У Зарубы уже дрожала верхняя губа — и вибрация от неё комично передавалась на конопатые щёки. Ну, давай, подумал я. Давай уже, зря я, что ли, цирк этот тут развёл, издеваюсь над тобой, объясняю тебе, что сопляк ты, желторотик, от горшка два вершка, молоко на губах не обсохло, романтик пустоголовый, мамкин сын…
— Как это странно, — медленно сказал я, — что человеку, обладающему глубочайшими знаниями относительно статистики нарушения дисперсий, ещё нет шестнадцати лет…
Вот так. Сейчас ты носик вытрешь рукавом, потом не сдержишься, раз шмыгнешь, два шмыгнешь — да и разревёшься. И назовёшь меня фашистом, и гадом, и как только вы меня не называли с вот этого самого стула. А после истерики поедешь ты тихо-мирно домой в свой Акмолинск, и, быть может, ума наберёшься там.
— Перестаньте, — сказал вдруг чернявый Гильямов. — У нас есть право совершать ошибки, потому что если их не совершать, то не совершится вообще ничего. А вы над нами издеваетесь. За что? Мы хотим делать что — то полезное и интересное. Что в этом плохого?..
Он говорил, по-прежнему глядя в точку перед собой.
Я понял, что это был за ступор такой: у него разрушилась мечта, и смотреть ему никуда не хотелось. Тот корабль, у которого их выловили, уже полчаса, как отбыл, и мысленно этот Сергей был там, на нём. Ну ничего. Мечты — они тем и хороши, что им можно предаваться на расстоянии от объекта грёз.
Вот о чём мечтал в детстве я? Ну, правильно — о еде. Как всякий ребёнок, переживший Войну, родившийся в Войну, или родившийся сразу после Войны — я мечтал о еде.
До умопомрачения. До полной невозможности воспринимать мир как-то иначе, нежели через призму гипотетической съедобности предметов.
Когда вернулся отец, я уставился на его культю — стоял и заворожено смотрел на ногу, заканчивающуюся чуть выше колена. Он подумал, наверное, что я испугался его увечья, и, улыбнувшись, легонько хлопнул меня, восьмилетнего скелетишку, по плечу: не боись, мол, всё в порядке.
А я очнулся, поднял на него глаза и тихо спросил: «Папа, а ты ногу всю съел?!»… Он рванул меня к себе, и то ли ткнул меня носом в своё плечо, то ли сам зарылся в меня лицом — и заплакал, тихонечко поскрипывая зубами…
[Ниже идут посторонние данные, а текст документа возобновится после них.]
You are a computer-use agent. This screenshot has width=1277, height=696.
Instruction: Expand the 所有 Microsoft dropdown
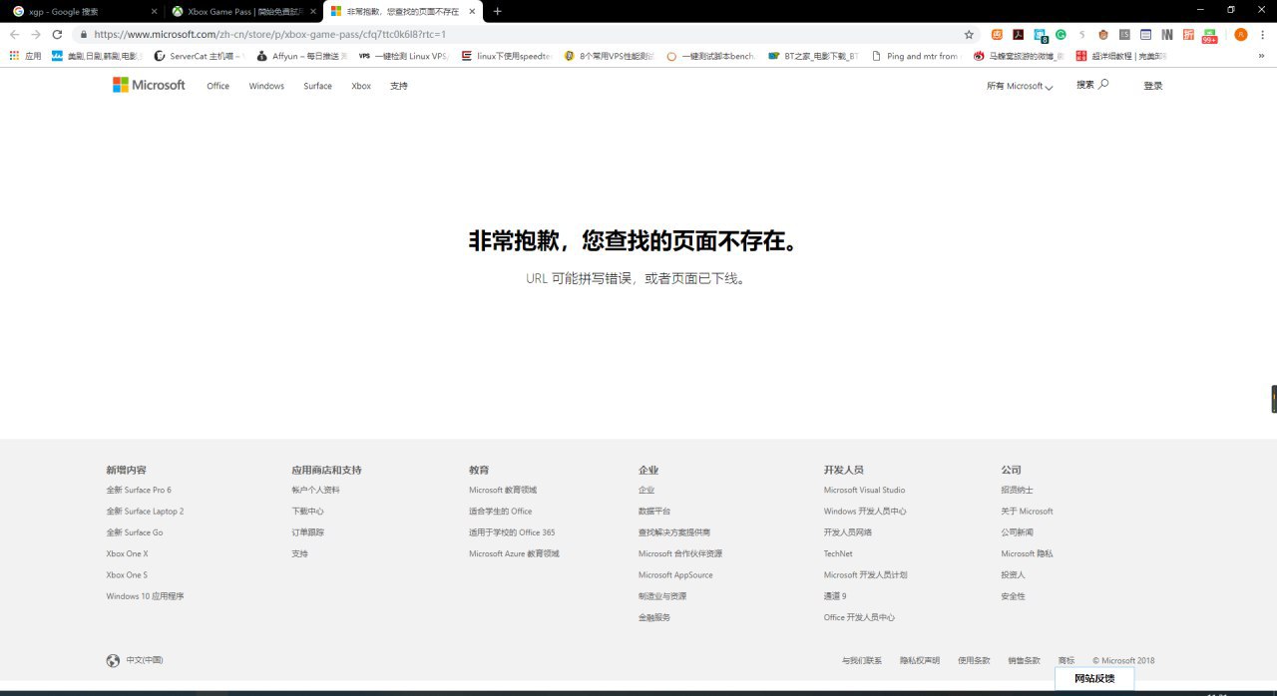[1020, 86]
Как он работал потом… Как все они, одноногие, однорукие, или совершенно здоровые, но все до одного — со страшными глазами, пронзительными и яростными, — работали тогда. Разбирали завалы, строили, убирали с улиц искорёженную технику, снова строили: дома, школы, больницы, университеты, заводы, аэропорты, дороги. По всей огромной, возрождающейся через десятилетия после развала, великой стране стоял сплошной треск мышц.
И выстрелов. Потому что никуда не делись фашисты — они просто потеряли хозяев. Никуда не делись предатели — они просто лишились кормушки. Ничего особенного не сделалось с негодяями — просто наступил мир и они полезли из щелей, в которых затаились на время войны.